Few species of tree can match the slender, towering elegance of a poplar, and it's no surprise that a vast array of cultivars have been developed and exported around the world for use as ornamental trees and screens. However, one cultivar, the so-called Lombardy poplar (actually a cultivar of the black poplar) has become a distinctly unwelcome sight in Australia. These poplars grow quickly and spread aggressively, posing a danger to native Australian wildlife -- however, they can also pose a danger to human beings, so if you have Lombardy poplars growing on your land, you should seriously consider having them removed.
Why should you remove Lombardy poplars?
Lombardy poplars have a number of physical characteristics that, while beneficial to the tree, can pose dangers to plants, animals and indeed yourself:
- Suckering: The Lombardy poplars of Australia do not reproduce via seeding. Instead, new trees are grown from 'suckers', new trees which sprout from the root systems of another tree and are genetically identical. A combination of rapid suckering and fast growth means that unattended land can quickly become choked with dense thickets of cloned trees, which cast shade and drain nutrients from the soil to starve native plants.
- Viable cuttings: These tenacious trees can also reproduce in an even more bizarre way, as their fallen branches can often grow into new trees if left undisturbed. Lombardy poplars are often seen choking riverbanks because of this, as fallen branches are carried downstream to allow the tree to spread.
- Rapid growth: Unlike many very tall trees, Lombardy poplars grow at a rapid rate and can turn from a decorative tree to a monstrous sun blocker before you even realise it. This rapid growth is not restricted to above ground -- the root systems also grow rapidly and strongly, and can cause severe damage to subterranean structures such as pipes and basements.

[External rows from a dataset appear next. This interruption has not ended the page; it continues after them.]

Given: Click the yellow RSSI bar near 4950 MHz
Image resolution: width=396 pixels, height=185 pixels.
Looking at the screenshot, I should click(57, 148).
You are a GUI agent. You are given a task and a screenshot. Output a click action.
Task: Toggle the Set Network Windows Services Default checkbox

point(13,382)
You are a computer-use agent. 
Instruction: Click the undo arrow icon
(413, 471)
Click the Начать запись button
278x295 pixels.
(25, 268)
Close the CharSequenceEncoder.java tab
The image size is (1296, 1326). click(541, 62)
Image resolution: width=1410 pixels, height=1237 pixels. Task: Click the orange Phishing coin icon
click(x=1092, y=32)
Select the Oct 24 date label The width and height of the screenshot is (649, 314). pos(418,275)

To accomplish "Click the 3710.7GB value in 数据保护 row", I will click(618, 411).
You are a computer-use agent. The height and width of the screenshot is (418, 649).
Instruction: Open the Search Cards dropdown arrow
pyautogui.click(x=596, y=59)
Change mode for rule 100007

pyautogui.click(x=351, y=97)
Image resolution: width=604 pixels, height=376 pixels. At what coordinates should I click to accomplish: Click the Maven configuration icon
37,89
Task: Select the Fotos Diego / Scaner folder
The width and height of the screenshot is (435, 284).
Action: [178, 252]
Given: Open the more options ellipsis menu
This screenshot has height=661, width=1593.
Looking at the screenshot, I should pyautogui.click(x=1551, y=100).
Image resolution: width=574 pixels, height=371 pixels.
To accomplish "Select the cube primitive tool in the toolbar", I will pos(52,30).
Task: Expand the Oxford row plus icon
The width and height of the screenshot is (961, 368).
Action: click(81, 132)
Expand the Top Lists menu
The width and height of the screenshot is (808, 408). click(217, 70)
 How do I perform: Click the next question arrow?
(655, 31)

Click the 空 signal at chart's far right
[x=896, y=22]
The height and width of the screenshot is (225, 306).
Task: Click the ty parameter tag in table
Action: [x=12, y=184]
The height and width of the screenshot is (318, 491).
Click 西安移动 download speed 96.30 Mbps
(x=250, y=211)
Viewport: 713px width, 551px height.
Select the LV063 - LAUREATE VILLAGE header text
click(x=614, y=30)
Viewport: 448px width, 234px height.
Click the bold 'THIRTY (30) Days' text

- Fragility: These giants may dominate the landscape, but they tend not to do so for long. Lombardy poplars are notoriously susceptible to a wide variety of diseases and pathogens, such as canker and honey fungus, which can leave even young trees badly damaged and disfigured. This increases the likelihood of dangerous branch dropping, and can even cause older trees to fall, an incredibly dangerous prospect when it comes to such large trees. Lombardy pines are also highly vulnerable to insect and termite damage.
How should I remove Lombardy poplars?
As you can see, Lombardy poplars are generally far more trouble than they're worth, and you have a number of options when it comes to removal methods:
- Uprooting: For small, single trees, uprooting is a viable option, but take exceptional care. Even the smallest fragment of root that might be left behind can rapidly sprout into a new tree, and particularly savage uprooting can spread numerous viable root fragments over a wide area. Take particular care to ensure you uproot every last part of the offending tree -- hiring a professional tree removal firm is the best way to ensure results. Be sure to remove any suckers that appear as soon as you spot them.
- Felling: As weak, disease-ridden trees, Lombardy poplars do not react well to felling, and can be exhausted to the point where they cannot regrow if felled often enough, resulting in tree death. However, this can be an expensive option, particularly for larger, older trees, and permanent removal can take several years for hardier specimens. Be sure to avoid root damage that might provoke suckering.
- Herbicides: Powerful herbicides are generally the most effective way to deal with Lombardy poplars, and should be administered into a hole bored into the stump after felling. A number of herbicides are suitable for poplar control, but you should consult with a tree specialist to help you choose the right herbicide for your needs -- for instance, riverside poplars should not be treated with many water-soluble herbicides, as they can travel through the extensive root systems and contaminate water.